Tendo nascido nos anos 80, a democracia é para mim algo de natural. Sempre pude defender aquilo em que acredito, com liberdade. Sim, evidentemente que, como todos aqueles que defendem qualquer coisa que valha a pena, já fui insultado, gozado e até ameaçado pelos meus ideais. Mas isso faz parte da democracia.
Mas nem sempre foi assim, nem mesmo em democracia. Houve um tempo em que ser do CDS incluía apedrejamentos em comícios, cercos a congressos, assalto a sedes, e risco de ser espancado a colar cartazes. No princípio da nossa democracia, para se ser do CDS era preciso coragem.
Mas a verdade é que, apesar de todas as ameaças e ataques, houve um grupo corajoso de mulheres e homens que não teve medo de defender aquilo em que acreditava. O CDS não cresceu com pragmatismo (palavra tão em voga no partido nos últimos tempos). Se fosse o pragmatismo, o CDS teria morrido no São Luís, quando a turba da extrema-esquerda tentou invadir o primeiro comício da Juventude Centrista e, não tendo conseguido, se dedicou depois a pilhar a sede do partido no Largo do Caldas.

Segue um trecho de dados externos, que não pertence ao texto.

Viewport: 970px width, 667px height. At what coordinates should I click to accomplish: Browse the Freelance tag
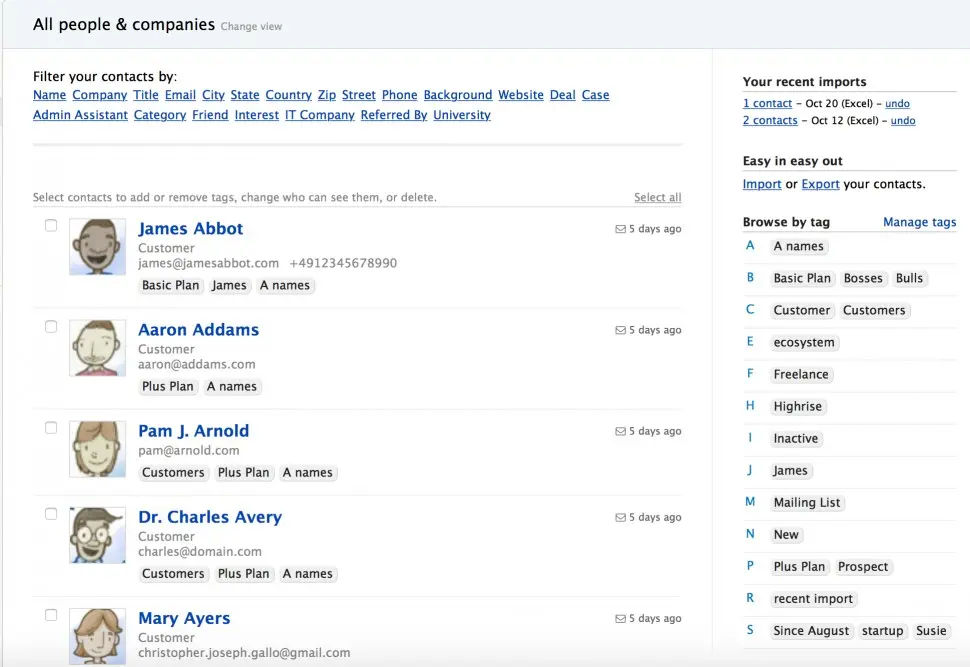click(800, 374)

Contra a lei da força daqueles que procuravam impor uma nova ditadura ao país, os fundadores do CDS responderam com a força do idealismo. Contra aqueles que procuravam estabelecer, pela força se preciso, o socialismo em Portugal, os primeiros militantes do CDS não tiveram medo de propor o primado absoluto da dignidade da pessoa humana e da sua liberdade (Freitas do Amaral, 25 de Janeiro de 1975).
E foi com este idealismo que se construiu um dos grandes partidos da democracia. A identidade do CDS residiu sempre na clareza com que defendeu os seus princípios. Nunca ninguém votou no CDS por ser “útil”, para isso havia outros partidos. Votar no CDS foi sempre escolher um partido sem medo de defender os seus princípios, mesmo quando estes não estavam na moda ou não agradavam à maioria bem-pensante.
E assim o CDS foi tendo altos e baixos. Mas a experiência governativa entre 2011-2015 mudou o partido. O CDS descobriu o poder e, sobretudo, viu na aparente fraqueza do PSD uma oportunidade. Durante uns tempos o CDS sonhou com o poder. E tentou transformar-se num partido para todos, com o tal pragmatismo que o haveria de levar ao sucesso.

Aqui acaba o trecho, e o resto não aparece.